**Aim of the task:** Exactly and only the lines from the line holding "You are a computer-use" to the end of the records should be reproduced. Leave pictures out.
[Entries provided — start]
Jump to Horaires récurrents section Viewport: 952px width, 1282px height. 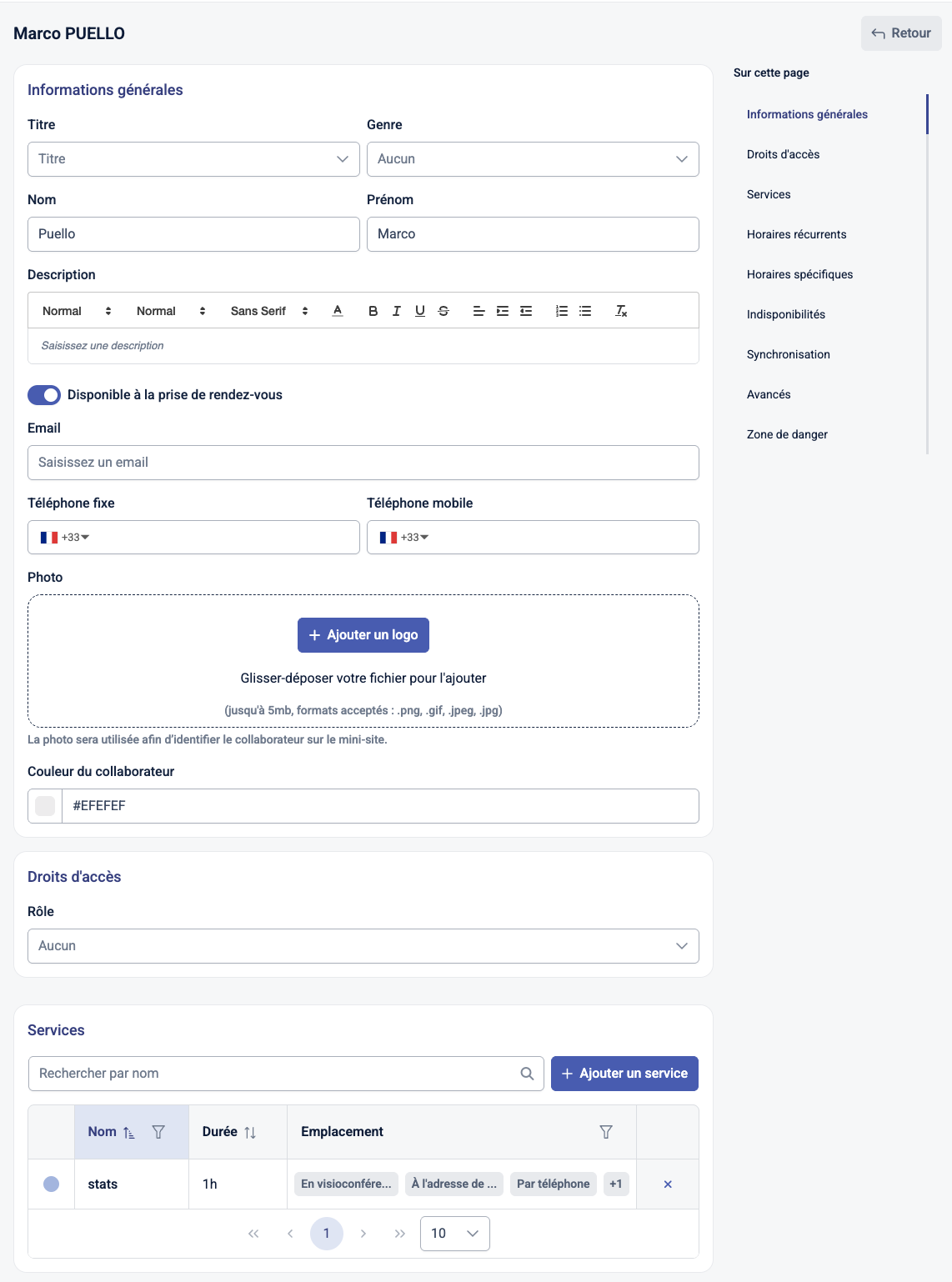796,234
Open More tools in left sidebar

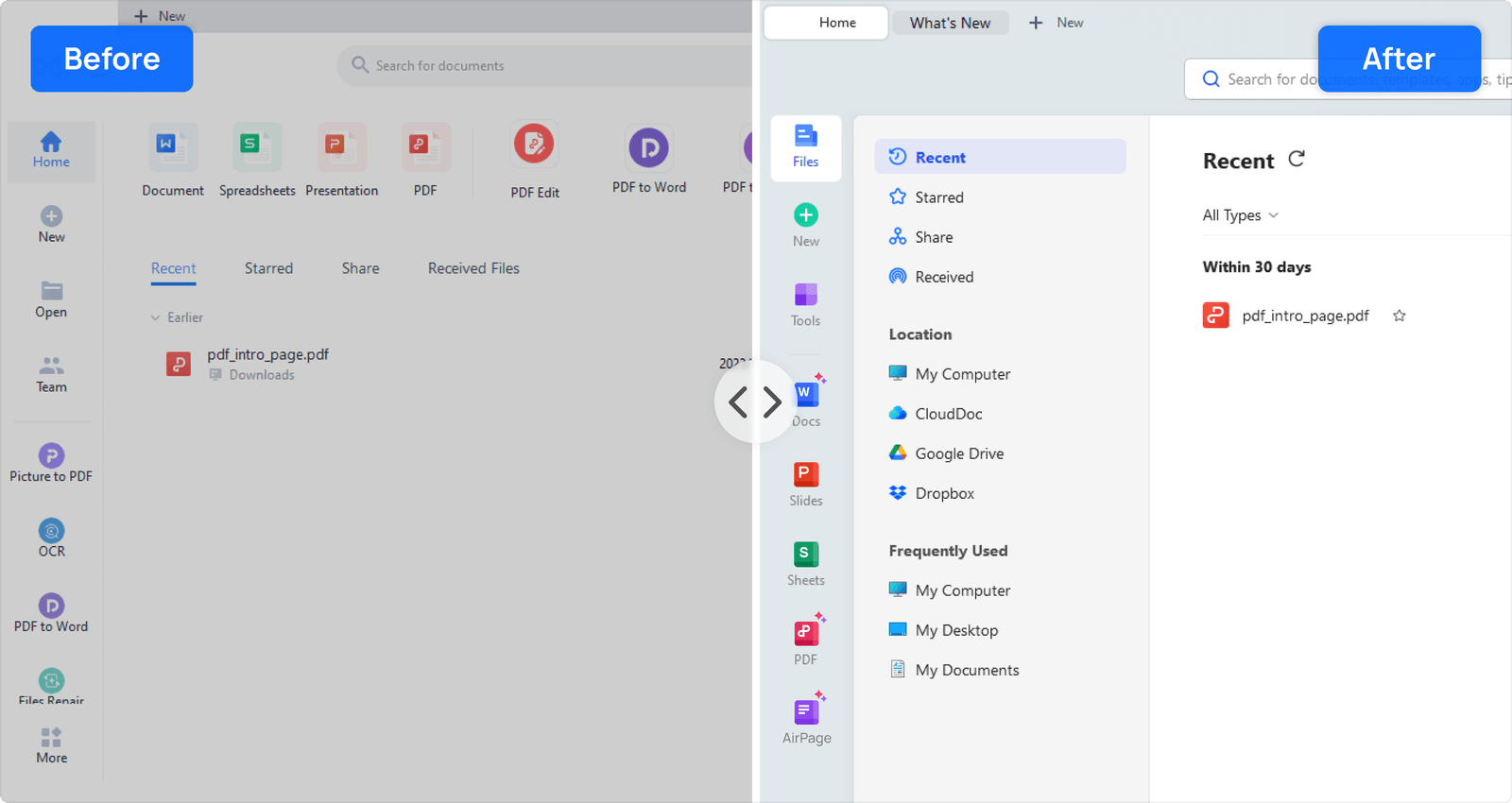[51, 744]
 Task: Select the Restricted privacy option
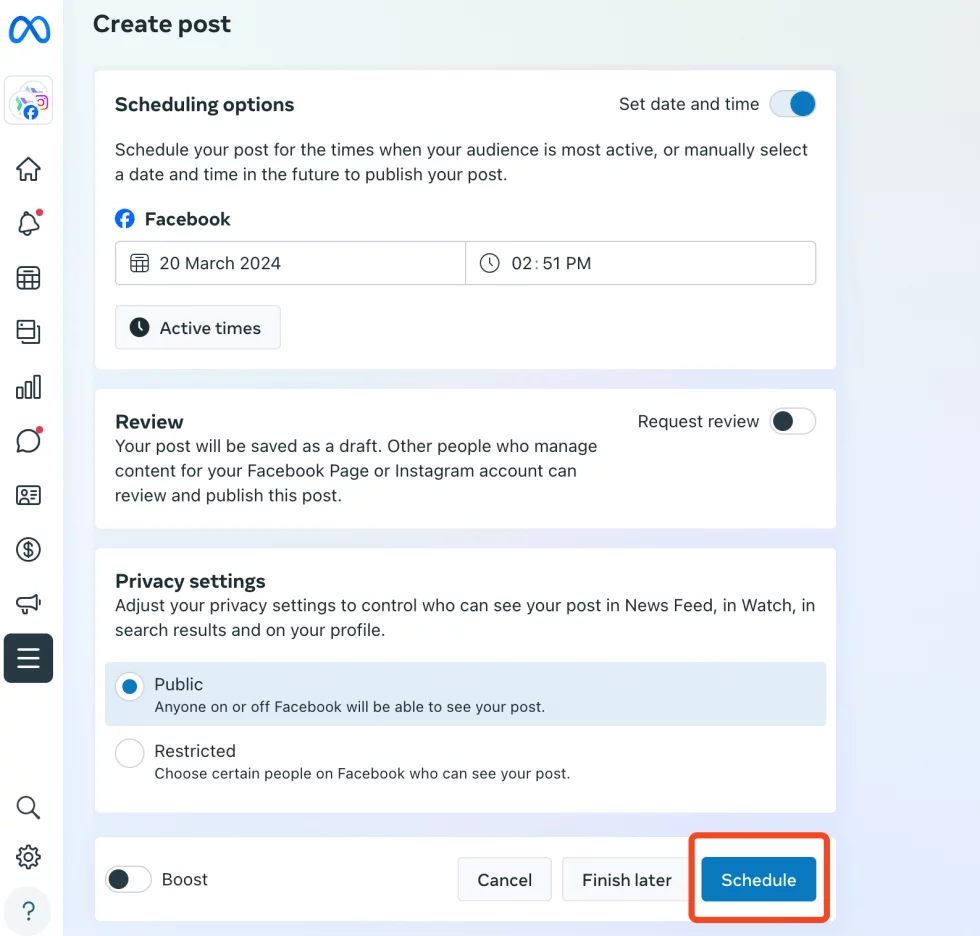click(129, 753)
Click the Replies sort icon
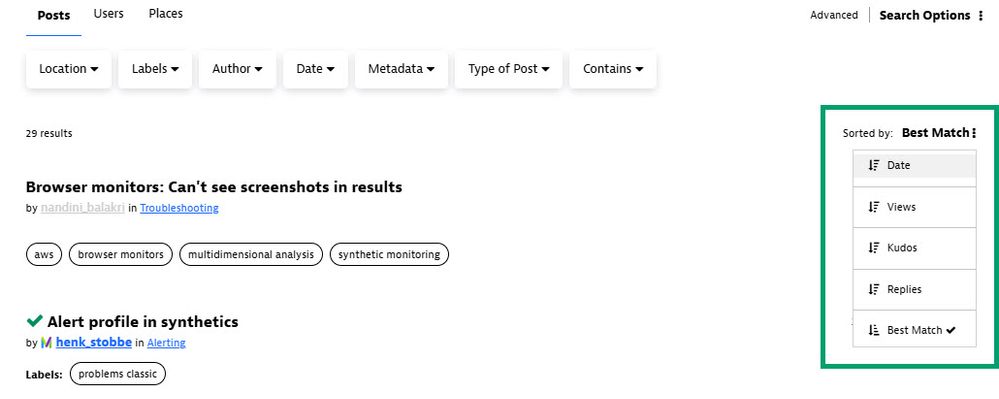This screenshot has height=399, width=999. click(x=873, y=289)

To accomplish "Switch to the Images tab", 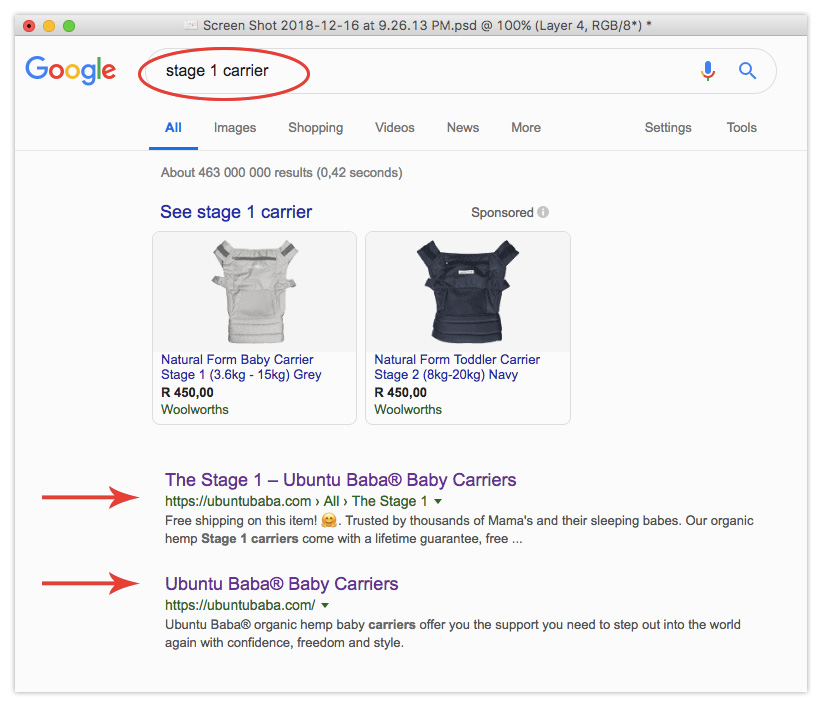I will pos(235,128).
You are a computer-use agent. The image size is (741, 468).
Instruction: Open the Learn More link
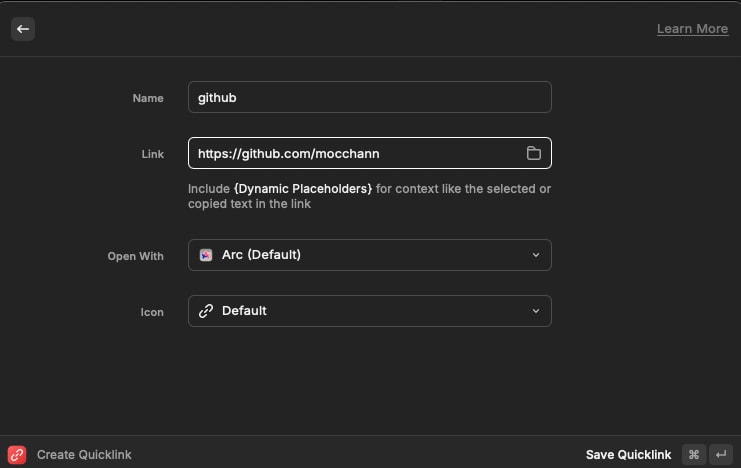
[Entries provided — finish]
**Answer to this exercise:**
You are a computer-use agent. The image size is (741, 468).
Instruction: Open the Learn More link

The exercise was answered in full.